* _Prompt_
After finding the line containing "The height and width of the screenshot is (568, 854)." below, please output that line and each following one through the line containing "Task: Select Job expense from action list", exactly as written.

┌─ Available data

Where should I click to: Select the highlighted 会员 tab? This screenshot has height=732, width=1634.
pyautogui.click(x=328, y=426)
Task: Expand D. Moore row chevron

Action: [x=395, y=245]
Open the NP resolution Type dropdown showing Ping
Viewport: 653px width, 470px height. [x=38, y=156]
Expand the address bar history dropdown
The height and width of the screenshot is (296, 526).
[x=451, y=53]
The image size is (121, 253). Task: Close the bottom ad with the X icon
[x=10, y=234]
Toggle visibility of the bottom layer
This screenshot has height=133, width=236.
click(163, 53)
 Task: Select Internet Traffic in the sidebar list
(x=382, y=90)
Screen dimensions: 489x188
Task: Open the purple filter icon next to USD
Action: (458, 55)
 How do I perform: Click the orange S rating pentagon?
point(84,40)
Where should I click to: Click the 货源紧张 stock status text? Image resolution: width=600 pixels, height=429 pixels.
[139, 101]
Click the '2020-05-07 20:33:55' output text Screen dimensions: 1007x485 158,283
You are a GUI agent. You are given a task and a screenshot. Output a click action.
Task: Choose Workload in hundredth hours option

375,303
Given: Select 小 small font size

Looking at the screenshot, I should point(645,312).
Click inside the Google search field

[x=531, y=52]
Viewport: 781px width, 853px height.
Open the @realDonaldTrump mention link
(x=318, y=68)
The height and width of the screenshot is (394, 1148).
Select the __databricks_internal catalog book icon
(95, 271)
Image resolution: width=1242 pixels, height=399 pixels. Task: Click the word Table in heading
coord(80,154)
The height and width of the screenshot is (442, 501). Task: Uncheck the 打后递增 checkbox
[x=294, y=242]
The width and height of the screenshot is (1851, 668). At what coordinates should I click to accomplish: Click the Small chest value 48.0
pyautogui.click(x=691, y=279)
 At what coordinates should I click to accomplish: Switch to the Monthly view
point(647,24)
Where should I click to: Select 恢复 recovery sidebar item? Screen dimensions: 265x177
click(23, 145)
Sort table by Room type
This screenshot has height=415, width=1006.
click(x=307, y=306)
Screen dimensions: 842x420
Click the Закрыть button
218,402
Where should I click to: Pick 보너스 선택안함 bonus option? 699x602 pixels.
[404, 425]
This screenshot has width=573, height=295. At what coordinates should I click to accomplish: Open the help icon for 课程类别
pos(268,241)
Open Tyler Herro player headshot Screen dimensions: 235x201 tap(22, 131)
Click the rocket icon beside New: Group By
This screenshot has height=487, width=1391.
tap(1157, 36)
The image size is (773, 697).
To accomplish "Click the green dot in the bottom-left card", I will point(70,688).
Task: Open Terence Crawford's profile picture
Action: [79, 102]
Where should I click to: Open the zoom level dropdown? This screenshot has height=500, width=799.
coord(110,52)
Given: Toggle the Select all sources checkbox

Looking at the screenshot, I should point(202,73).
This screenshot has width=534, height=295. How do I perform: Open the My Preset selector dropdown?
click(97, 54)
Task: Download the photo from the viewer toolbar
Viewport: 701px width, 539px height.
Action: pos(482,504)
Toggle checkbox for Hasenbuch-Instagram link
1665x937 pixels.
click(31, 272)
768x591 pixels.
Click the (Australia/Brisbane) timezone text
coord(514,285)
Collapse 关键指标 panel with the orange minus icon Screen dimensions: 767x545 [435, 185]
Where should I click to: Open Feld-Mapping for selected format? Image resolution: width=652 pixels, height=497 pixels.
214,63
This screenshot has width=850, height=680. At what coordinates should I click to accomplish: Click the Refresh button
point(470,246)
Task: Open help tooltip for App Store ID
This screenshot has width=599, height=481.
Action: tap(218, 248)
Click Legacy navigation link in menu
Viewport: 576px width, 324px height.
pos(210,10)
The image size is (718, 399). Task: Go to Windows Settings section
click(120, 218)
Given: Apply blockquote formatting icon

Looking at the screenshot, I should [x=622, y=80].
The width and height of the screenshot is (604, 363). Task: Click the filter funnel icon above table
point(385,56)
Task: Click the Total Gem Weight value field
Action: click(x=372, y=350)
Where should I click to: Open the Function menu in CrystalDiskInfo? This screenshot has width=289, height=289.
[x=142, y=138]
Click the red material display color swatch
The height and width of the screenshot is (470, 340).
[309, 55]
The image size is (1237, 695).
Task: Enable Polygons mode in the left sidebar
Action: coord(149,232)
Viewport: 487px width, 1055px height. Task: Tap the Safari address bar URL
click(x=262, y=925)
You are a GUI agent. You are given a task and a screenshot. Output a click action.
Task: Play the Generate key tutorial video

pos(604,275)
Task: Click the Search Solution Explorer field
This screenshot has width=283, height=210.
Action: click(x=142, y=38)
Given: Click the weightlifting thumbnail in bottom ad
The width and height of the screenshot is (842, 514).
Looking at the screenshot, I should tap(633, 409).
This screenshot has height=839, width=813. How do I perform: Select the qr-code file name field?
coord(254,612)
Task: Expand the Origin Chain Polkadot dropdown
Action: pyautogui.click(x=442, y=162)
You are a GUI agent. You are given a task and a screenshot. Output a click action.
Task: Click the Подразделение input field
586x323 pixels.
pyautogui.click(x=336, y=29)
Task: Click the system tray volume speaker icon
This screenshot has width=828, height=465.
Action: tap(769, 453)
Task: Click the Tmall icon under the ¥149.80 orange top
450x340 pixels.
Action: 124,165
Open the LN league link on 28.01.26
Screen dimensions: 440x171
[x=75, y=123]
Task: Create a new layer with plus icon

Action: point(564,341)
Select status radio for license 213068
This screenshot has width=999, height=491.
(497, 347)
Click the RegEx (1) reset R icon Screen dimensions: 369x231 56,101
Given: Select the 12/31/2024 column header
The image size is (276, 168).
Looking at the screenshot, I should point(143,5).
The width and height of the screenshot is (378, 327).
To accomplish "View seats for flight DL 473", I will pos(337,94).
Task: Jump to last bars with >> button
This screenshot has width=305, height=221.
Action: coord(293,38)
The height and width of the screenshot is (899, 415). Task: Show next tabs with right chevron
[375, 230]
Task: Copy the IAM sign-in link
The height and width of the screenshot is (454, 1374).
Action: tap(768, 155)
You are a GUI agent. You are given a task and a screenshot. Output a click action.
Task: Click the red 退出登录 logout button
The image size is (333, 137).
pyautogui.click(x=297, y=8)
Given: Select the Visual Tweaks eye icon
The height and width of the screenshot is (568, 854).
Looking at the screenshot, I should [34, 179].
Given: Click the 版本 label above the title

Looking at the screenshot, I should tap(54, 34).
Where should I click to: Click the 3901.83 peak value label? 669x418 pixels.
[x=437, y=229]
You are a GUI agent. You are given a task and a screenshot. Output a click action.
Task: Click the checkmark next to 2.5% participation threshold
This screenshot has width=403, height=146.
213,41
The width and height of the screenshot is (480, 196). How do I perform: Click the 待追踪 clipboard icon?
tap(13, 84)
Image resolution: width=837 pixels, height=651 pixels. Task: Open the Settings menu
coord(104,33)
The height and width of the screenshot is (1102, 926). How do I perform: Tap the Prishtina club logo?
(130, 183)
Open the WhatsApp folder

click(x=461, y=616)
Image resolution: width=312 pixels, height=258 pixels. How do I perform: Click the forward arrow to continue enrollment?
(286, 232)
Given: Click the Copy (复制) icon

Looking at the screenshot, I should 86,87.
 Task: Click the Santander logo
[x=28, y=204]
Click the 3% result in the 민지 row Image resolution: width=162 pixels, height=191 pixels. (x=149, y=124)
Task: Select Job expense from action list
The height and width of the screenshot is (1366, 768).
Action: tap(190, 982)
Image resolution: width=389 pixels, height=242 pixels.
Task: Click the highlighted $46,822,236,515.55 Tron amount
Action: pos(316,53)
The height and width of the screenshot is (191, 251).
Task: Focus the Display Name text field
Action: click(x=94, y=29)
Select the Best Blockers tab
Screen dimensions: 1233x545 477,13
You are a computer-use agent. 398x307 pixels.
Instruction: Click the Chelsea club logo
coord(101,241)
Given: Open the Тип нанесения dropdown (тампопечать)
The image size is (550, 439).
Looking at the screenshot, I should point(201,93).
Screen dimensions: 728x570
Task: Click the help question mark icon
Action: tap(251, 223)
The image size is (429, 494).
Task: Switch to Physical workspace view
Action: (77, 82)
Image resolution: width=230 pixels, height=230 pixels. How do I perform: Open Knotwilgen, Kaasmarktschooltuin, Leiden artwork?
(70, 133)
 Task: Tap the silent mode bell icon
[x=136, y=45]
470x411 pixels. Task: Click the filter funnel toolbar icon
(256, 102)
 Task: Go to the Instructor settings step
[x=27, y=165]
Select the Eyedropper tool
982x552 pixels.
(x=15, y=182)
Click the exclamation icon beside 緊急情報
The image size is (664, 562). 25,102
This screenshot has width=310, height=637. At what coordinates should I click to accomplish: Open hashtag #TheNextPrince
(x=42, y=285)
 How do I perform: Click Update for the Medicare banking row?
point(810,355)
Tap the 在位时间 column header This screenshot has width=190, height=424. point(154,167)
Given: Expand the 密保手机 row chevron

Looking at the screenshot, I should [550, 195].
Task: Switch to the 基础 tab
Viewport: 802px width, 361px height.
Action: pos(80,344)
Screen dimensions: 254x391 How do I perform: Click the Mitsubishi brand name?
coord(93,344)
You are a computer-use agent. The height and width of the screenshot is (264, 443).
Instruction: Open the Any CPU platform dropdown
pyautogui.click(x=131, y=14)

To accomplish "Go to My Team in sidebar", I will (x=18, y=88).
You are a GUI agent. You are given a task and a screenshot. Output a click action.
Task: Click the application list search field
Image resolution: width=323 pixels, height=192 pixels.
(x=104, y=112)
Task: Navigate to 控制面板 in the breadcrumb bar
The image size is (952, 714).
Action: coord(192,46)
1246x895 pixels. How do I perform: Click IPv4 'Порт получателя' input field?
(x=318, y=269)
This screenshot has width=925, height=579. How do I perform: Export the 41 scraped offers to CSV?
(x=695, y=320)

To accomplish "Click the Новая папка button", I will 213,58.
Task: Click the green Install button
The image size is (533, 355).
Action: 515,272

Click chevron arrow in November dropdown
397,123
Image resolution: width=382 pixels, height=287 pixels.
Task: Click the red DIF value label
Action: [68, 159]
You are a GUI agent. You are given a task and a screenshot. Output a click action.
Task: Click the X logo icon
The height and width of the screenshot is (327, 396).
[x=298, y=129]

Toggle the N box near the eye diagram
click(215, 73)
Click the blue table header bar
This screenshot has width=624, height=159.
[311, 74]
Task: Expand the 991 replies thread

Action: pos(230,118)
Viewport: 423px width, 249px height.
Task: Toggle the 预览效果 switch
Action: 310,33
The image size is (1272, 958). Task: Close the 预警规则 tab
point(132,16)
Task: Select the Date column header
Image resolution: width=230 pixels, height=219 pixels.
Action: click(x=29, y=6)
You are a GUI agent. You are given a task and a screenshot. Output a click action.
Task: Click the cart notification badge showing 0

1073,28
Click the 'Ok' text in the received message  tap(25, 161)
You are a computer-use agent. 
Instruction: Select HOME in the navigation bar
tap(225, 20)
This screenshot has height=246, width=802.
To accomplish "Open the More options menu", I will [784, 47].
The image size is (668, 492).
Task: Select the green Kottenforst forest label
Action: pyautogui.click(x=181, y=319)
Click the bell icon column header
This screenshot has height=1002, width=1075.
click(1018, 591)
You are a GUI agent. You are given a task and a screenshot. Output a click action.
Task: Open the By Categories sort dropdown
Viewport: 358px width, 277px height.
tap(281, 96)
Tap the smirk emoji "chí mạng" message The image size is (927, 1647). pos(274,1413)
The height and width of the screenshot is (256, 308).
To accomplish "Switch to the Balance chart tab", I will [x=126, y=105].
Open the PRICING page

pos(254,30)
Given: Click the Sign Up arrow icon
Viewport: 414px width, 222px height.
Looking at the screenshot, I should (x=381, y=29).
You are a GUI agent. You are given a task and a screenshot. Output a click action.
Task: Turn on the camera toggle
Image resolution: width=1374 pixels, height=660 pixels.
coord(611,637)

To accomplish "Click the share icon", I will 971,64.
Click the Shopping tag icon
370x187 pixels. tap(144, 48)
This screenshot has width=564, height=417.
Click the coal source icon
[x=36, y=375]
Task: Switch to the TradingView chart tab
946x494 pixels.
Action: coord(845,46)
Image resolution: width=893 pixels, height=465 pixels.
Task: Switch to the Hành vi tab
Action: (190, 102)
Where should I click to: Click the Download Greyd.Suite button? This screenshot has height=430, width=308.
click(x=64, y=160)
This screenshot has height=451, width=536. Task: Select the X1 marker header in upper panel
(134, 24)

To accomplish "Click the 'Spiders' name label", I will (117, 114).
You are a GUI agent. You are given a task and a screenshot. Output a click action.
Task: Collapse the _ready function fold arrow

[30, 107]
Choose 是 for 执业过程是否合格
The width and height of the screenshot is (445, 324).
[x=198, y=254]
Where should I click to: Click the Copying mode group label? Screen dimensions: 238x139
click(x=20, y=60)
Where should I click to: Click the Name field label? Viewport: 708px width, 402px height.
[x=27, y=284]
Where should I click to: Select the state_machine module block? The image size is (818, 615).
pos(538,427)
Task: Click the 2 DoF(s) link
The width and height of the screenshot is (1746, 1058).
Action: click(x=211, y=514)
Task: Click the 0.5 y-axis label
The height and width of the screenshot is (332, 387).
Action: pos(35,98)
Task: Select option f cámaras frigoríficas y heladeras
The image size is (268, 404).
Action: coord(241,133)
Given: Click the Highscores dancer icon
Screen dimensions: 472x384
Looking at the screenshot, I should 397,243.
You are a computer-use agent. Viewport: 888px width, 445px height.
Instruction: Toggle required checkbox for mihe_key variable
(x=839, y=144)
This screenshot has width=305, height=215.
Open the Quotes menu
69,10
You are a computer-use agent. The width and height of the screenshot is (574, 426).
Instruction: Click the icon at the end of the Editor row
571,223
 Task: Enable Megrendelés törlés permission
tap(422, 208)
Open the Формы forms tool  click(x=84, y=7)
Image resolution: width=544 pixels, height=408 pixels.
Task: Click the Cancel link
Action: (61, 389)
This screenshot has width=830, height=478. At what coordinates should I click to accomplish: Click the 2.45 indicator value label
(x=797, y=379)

└─

* _Task result_
The height and width of the screenshot is (568, 854).
Looking at the screenshot, I should [34, 179].
Given: Click the 版本 label above the title

Looking at the screenshot, I should tap(54, 34).
Where should I click to: Click the 3901.83 peak value label? 669x418 pixels.
[x=437, y=229]
You are a GUI agent. You are given a task and a screenshot. Output a click action.
Task: Click the checkmark next to 2.5% participation threshold
This screenshot has width=403, height=146.
213,41
The width and height of the screenshot is (480, 196). How do I perform: Click the 待追踪 clipboard icon?
tap(13, 84)
Image resolution: width=837 pixels, height=651 pixels. Task: Open the Settings menu
coord(104,33)
The height and width of the screenshot is (1102, 926). How do I perform: Tap the Prishtina club logo?
(130, 183)
Open the WhatsApp folder

click(x=461, y=616)
Image resolution: width=312 pixels, height=258 pixels. How do I perform: Click the forward arrow to continue enrollment?
(286, 232)
Given: Click the Copy (复制) icon

Looking at the screenshot, I should 86,87.
 Task: Click the Santander logo
[x=28, y=204]
Click the 3% result in the 민지 row Image resolution: width=162 pixels, height=191 pixels. (x=149, y=124)
Task: Select Job expense from action list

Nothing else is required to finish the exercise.